The Notes are valid and binding obligations of the Trust, enforceable against the Trust in accordance with their terms.

          The foregoing opinion is limited by and subject to the effects of (i) bankruptcy, insolvency, fraudulent conveyance, fraudulent transfer, reorganization or moratorium laws or other similar laws relating to or affecting enforcement of creditors' rights or remedies generally; and (ii) general principles of equity (whether such principles are considered in a proceeding at law or equity), including the discretion of the court before which any proceeding may be brought, concepts of good faith, reasonableness and fair dealing, and standards of materiality.

          I express no opinion as to the effect of any Federal or state laws regarding fraudulent transfers or conveyances. I express no opinion as to the laws of any jurisdiction other than the Federal laws of the United States and the laws of the State of New York and the State of Delaware, as currently in effect. In particular (and without limiting the generality of the foregoing), I express no opinion (i) concerning the laws of any country (other than the Federal laws of the United States of America) or as to the effect of such laws (whether limiting, prohibitive or otherwise) on any of the rights or obligations of the Trust, the holders of any Notes, or any other party to or beneficiary of the Indenture or the Notes; or (ii) concerning the effect, if any, of any law of any jurisdiction (except the State of New York) in which any holder of any Notes is located that limits the rate of interest that such holder may charge or collect. I express no opinion as to (i) judgments in currencies other than United States dollars or (ii) the perfection or priority of any security interest in the collateral securing the Trust's obligations under its Notes. I have exclusively relied, with your permission, as to all matters involving the law of the State of Delaware, upon the opinion of Richards, Layton & Finger, P.A., special Delaware counsel to Protective Life, dated today and addressed to you.
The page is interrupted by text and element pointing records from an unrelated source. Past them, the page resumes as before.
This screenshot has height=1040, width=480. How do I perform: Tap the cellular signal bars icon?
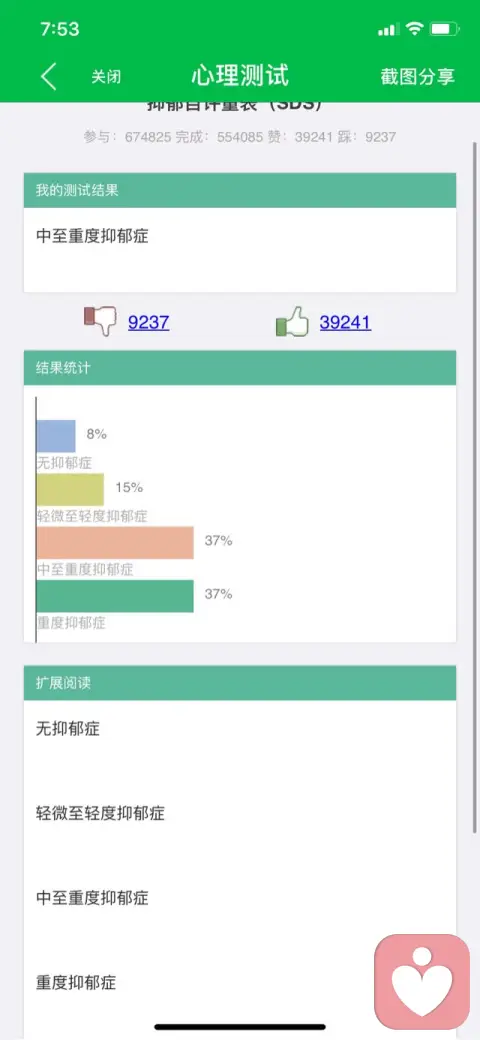[389, 29]
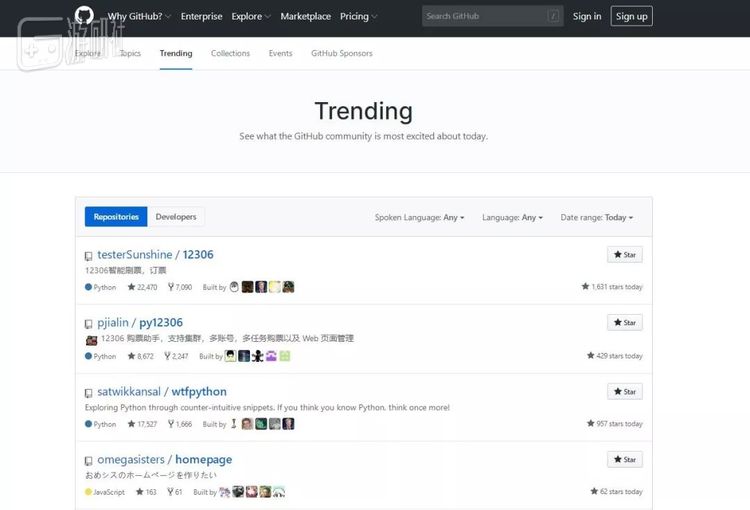
Task: Click the repo icon beside pjialin/py12306
Action: pyautogui.click(x=89, y=324)
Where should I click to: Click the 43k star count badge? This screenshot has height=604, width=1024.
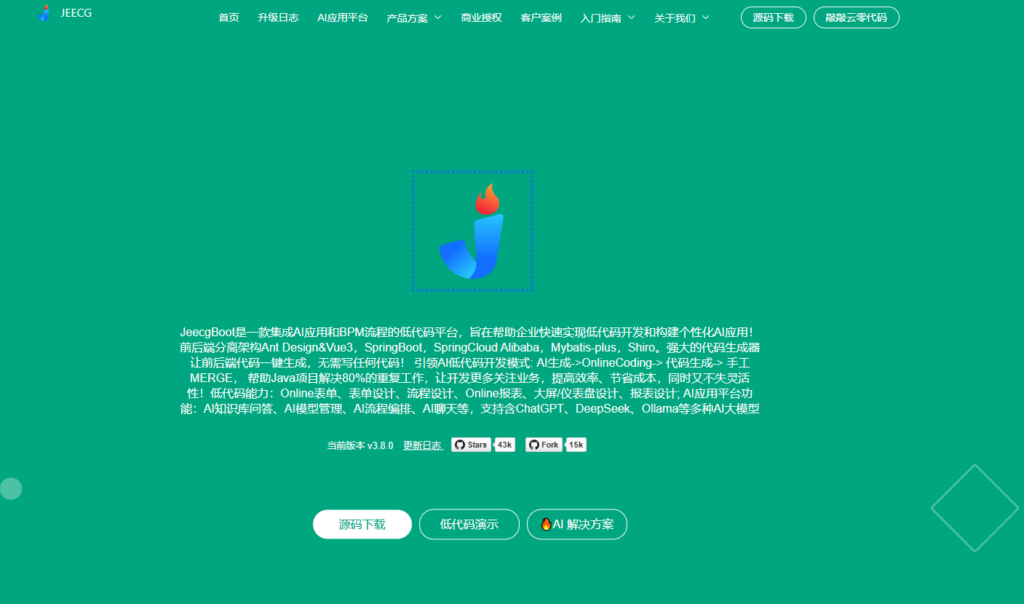pyautogui.click(x=505, y=445)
          I consent to the filing of this opinion as an exhibit to Protective Life's Form 8-K to be filed in connection with the issuance and sale of the Notes, incorporated by reference in the Registration Statement and to the use of my name under the heading "Legal Matters" in the Prospectus Supplement. In giving such consent, I do not thereby concede that I am within the category of persons whose consent is required under Section 7 of the Act or the rules and regulations of the Commission thereunder.